__Provided entries__
--- BEGIN ---

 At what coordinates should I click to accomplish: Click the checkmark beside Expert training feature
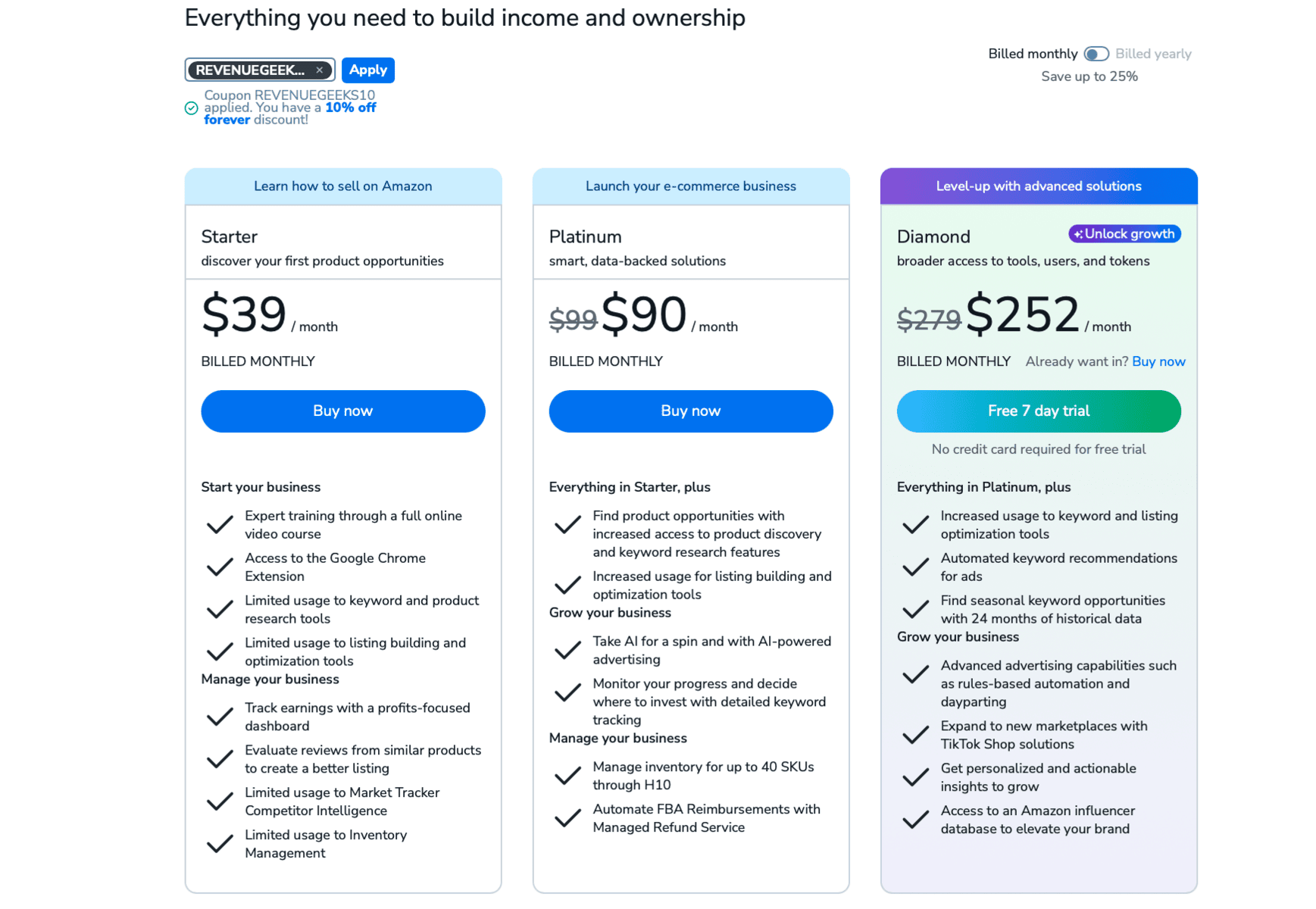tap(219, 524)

--- END ---
--- BEGIN ---

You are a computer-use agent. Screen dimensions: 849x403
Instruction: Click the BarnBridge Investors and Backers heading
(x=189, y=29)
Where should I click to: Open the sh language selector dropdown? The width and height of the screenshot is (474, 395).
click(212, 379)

--- END ---
--- BEGIN ---

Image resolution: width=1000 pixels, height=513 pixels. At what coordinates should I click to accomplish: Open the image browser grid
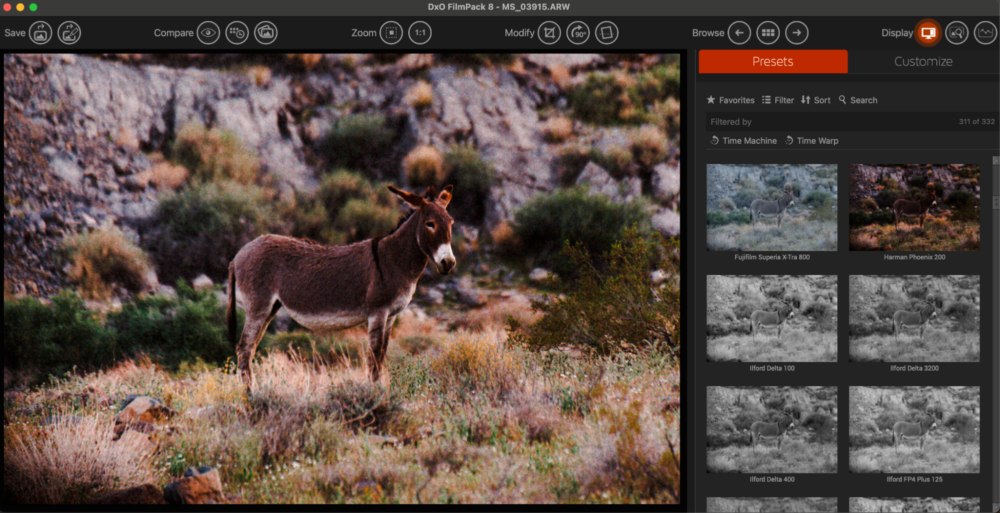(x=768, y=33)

--- END ---

Copy the rows from the line with "At what coordinates should I click to accomplish: Click" to the line with "tap(219, 524)", leaving the pictures out.

__Expected answer__
 At what coordinates should I click to accomplish: Click the checkmark beside Expert training feature
tap(219, 524)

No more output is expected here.